In Pursuit of Big Data, Mexico City Mapathon Gamifies Crowdsourcing

Participants in a Mexico City mapathon helped to pin down the routes of a sprawling bus system.

Mexico City has over 1,500 ya-kinda-just-gotta-know-about-them bus routes making up one of the largest bus systems in the world. The buses, or “peseros,” are the primary mode of public transit in the city, accounting for 60 percent of Mexico City’s commutes. That’s 14 million rides a day. But nobody knows exactly where all of the buses go. There is no official route map. Pinning down the system and all its routes presents a daunting task, but this month, a group of collaborators achieved it by creating a citywide participatory mobile app game. They relied on crowdsourcing, cell phones and algorithms to make it happen.

The peseros are privately run; some are licensed, some aren’t. Since the 1980s, more and more lines have been popping up in organic response to demand. The city’s own website describes it like this: “[Peseros] currently serve the entire city but figuring them out can be complicated and is not always the most comfortable way to go. If you’re not used to getting around in big cities, it may be best to avoid using them.”

So 34 people from 14 organizations are trying to clean up this mess. The “collaborative table,” as they call themselves, are members of government bodies, nonprofits, think tanks, engineering firms and consultancies, who worked together for a year on their own time to solve the problem of Mexico City’s lack of data on its bus system. To accomplish what would otherwise be an expensive and time-consuming task for any one agency, they made it into a citywide participatory game. Mapatón CDMX (Mapathon, Mexico City) took place during the first two weeks of February and drew 3,594 participants.

Here’s how the game worked: Players competed to win money and other prizes by downloading an app and earning points by riding peseros while sharing their GPS data and feeding info about routes into the nascent database with the goal of mapping the system. Sounds simple, but in fact, the Mapatón involved multiple clever algorithms to overcome some tricky problems inherent in involving so many people in a complex task.
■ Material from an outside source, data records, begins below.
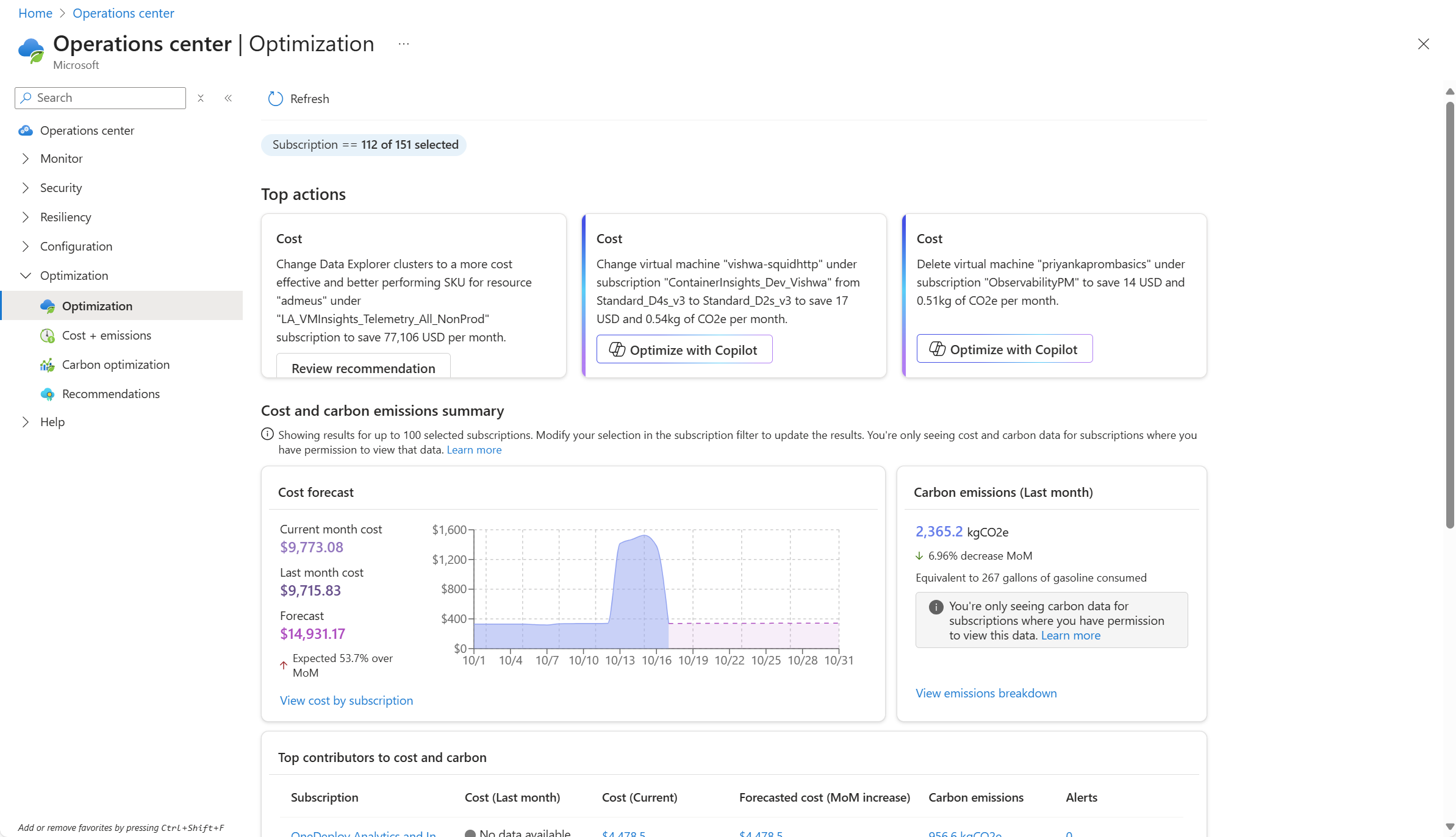The width and height of the screenshot is (1456, 837).
Task: Open the Subscription filter pill
Action: click(364, 144)
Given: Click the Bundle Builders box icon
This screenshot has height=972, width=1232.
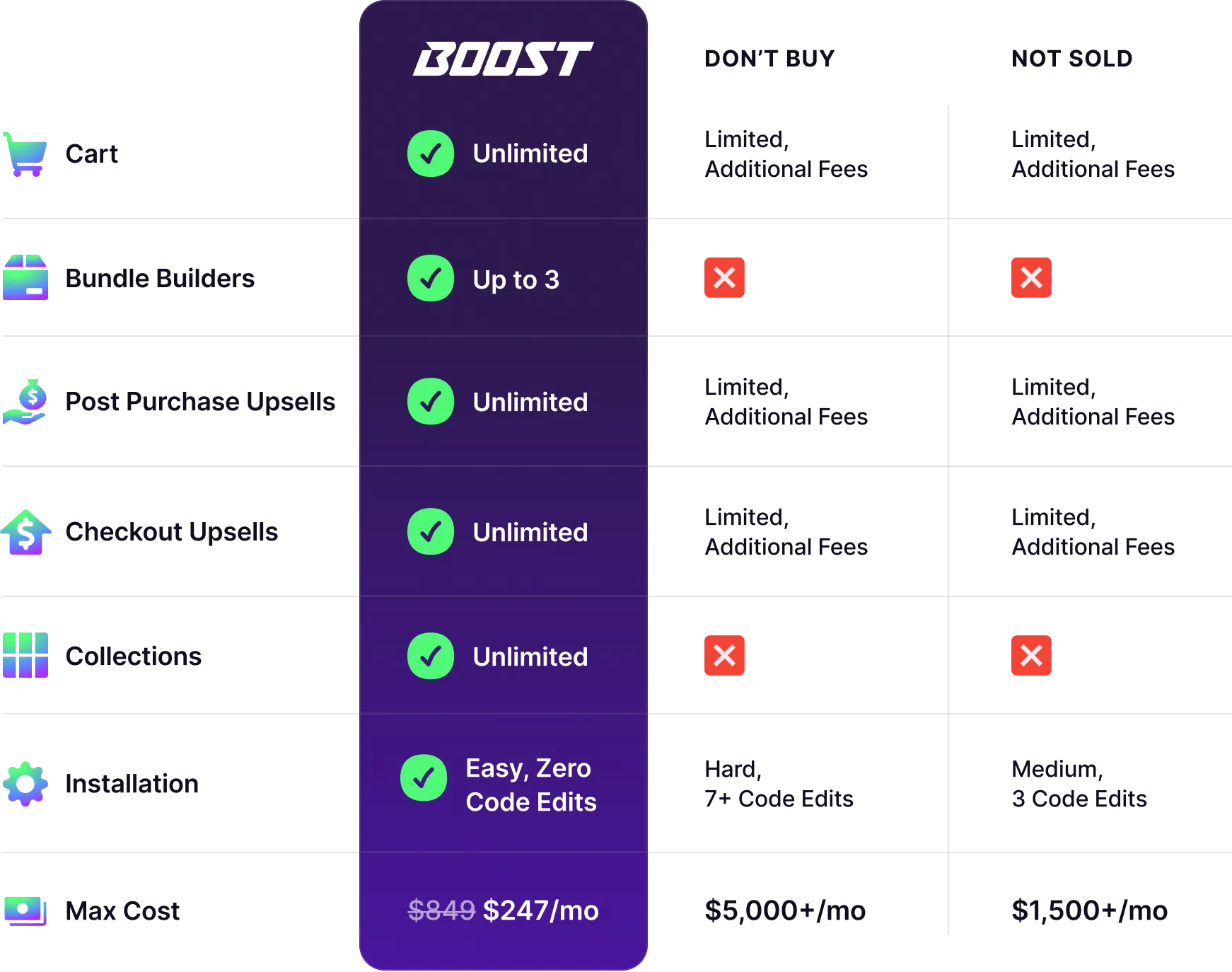Looking at the screenshot, I should [x=25, y=277].
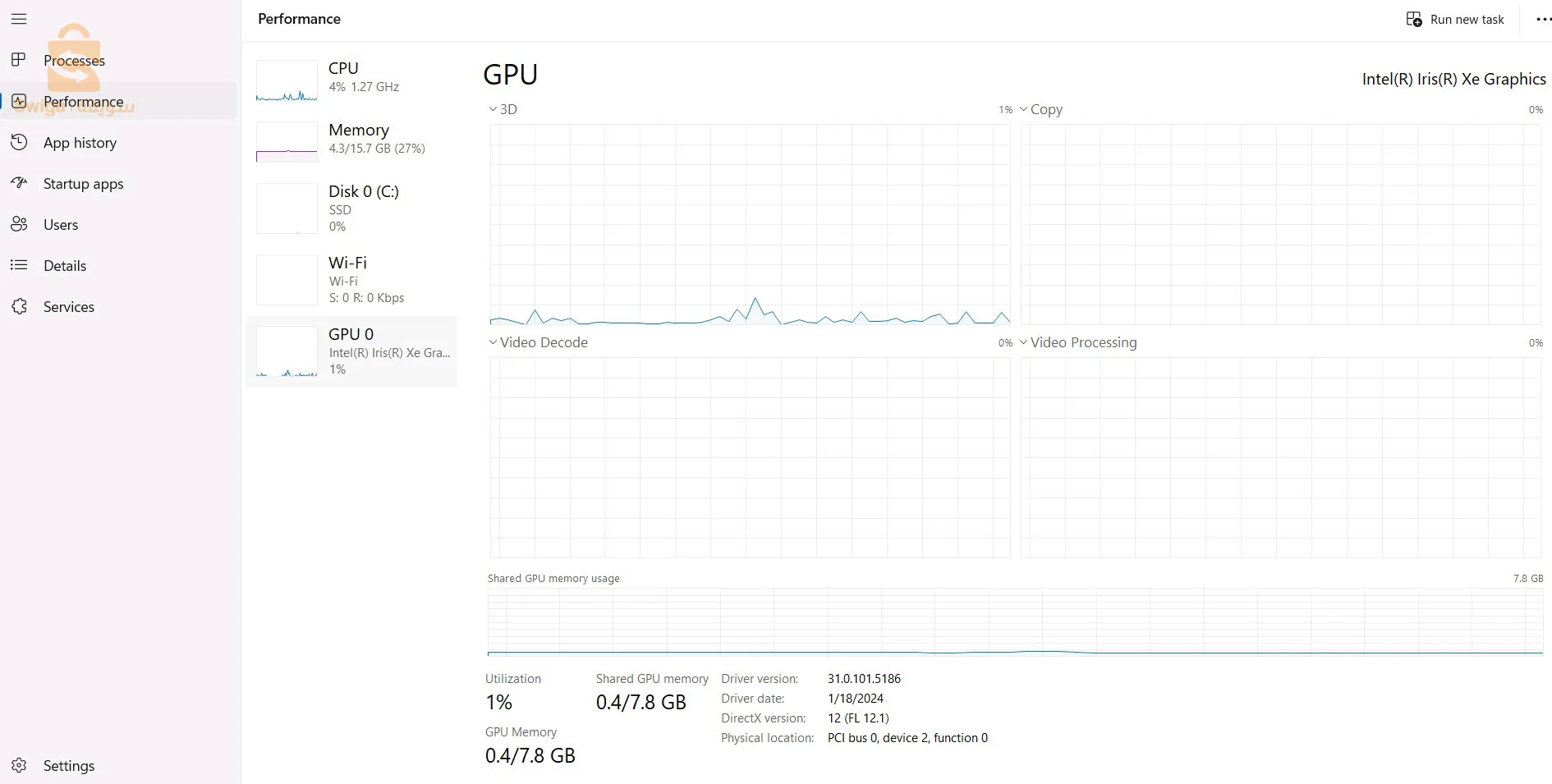Select the Performance monitor icon

pyautogui.click(x=19, y=101)
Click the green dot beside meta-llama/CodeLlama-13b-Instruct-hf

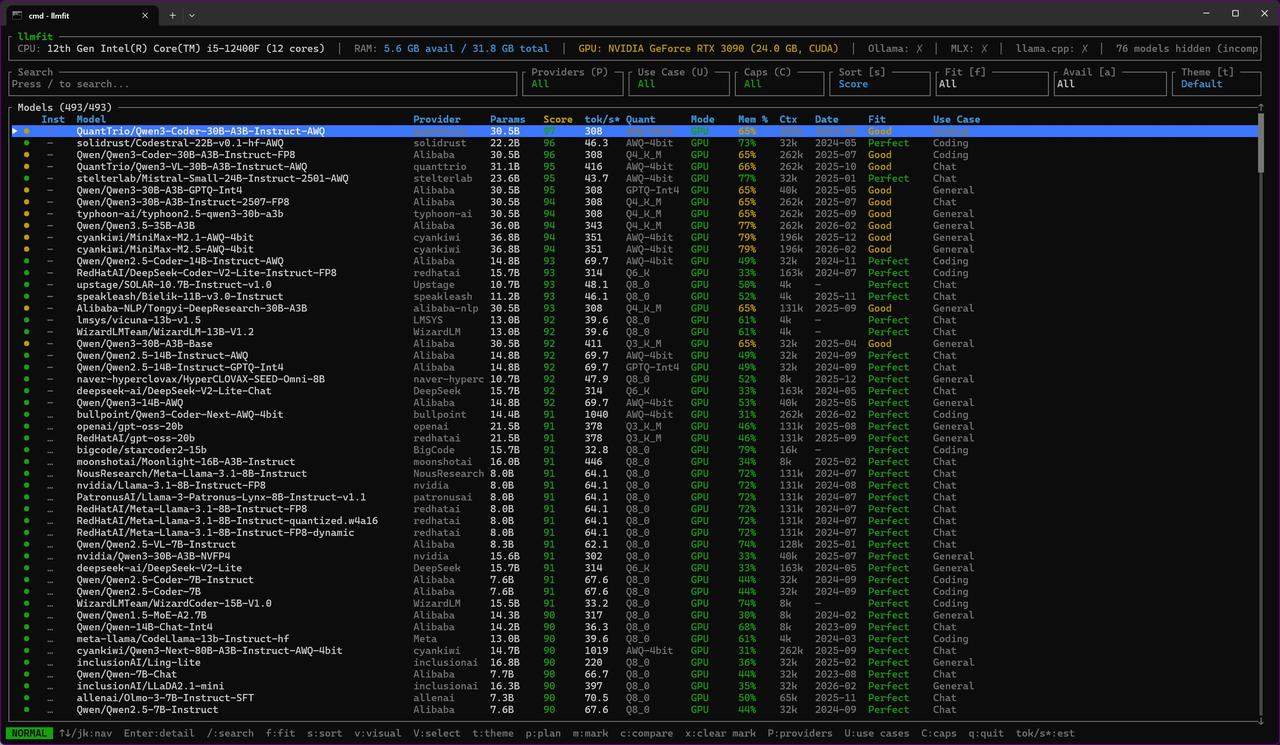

The biggest challenge was that three-quarters of the population of Mexico City doesn’t have a smartphone.

“We had to avoid the concentration of mappings where all the phones are,” says Humberto Fuentes of the city’s Laboratorio Para La Ciudad (Laboratory for the City), one of the organizing bodies. So they created an algorithm that adjusted which routes were worth the most points to get people out and across the city.

“We couldn’t just send citizens to map any place at any time. We had to establish priorities,” explains programmer Christian Guerrero.

To begin, the routes in the neighborhoods where the team predicted there would be the least amount of smartphones were worth the most points. But the algorithm had the points system constantly shifting in order to incentivize participants and uphold strategic priorities of what needed to get mapped. The points system constantly recalculated in real time.

“If you have previous mappings in one place,” says Fuentes, “then that place starts being worth less points.” Likewise, the places that were not getting mapped increased in points. They also wanted to make sure they got the major transit nodes mapped since that data is likely the most useful later on to citizens attempting to navigate the city. So they developed an algorithm that translated sizes of transit nodes into enhanced point values.

Mexico City mapathon

The varying quality of data that they received from participants presented another challenge. “A problem in crowdsourcing,” says Guerrero, “is that you never know what’s on the other end. You don’t know what type of or what quality phone the person has.” Low-quality phones produce low-quality GPS data. So they implemented an open source algorithm that cleans GPS data in real time. It attaches GPS location points to corresponding streets following roughly the same paths.

Other algorithms necessary because of the nature of crowdsourcing included one that corrected place names and another that detected strange behaviors, like if someone began mapping in their home while playing with the app.

A slightly funnier problem: On peseros, “routes” aren’t exactly always fixed.

“Our system doesn’t always have the formality it should have. Sometimes the driver might say things like ‘Is anyone getting off at Chilpancingo?’ and if people say no, he might just change the route to get to the next stop faster. Or he might change his route just because of traffic,” explains Emanuel Hernández, a collaborator from Planeación y Desarollo. This problem could not be solved with an algorithm. They solved it with simple repetition: If five people mapped the same route but one went haywire, they could chuck the outlier assuming it was a detour.

With all the data collected, 2,632 rides were mapped. All of the data will be publicly available by the end of the month, both in raw and processed forms. At a hackathon planned for the coming weeks, the collaborators expect to use the data to generate visualizations, maps and mobile apps. “We are trying to make the data as versatile as possible,” says González.

And the platform itself is also versatile. It’s a common phenomenon in the developing world that public transit needs are met organically by the informal sector. Unknowable bus systems ensue. Mapatón might be a cost-effective model for mapping similar systems globally.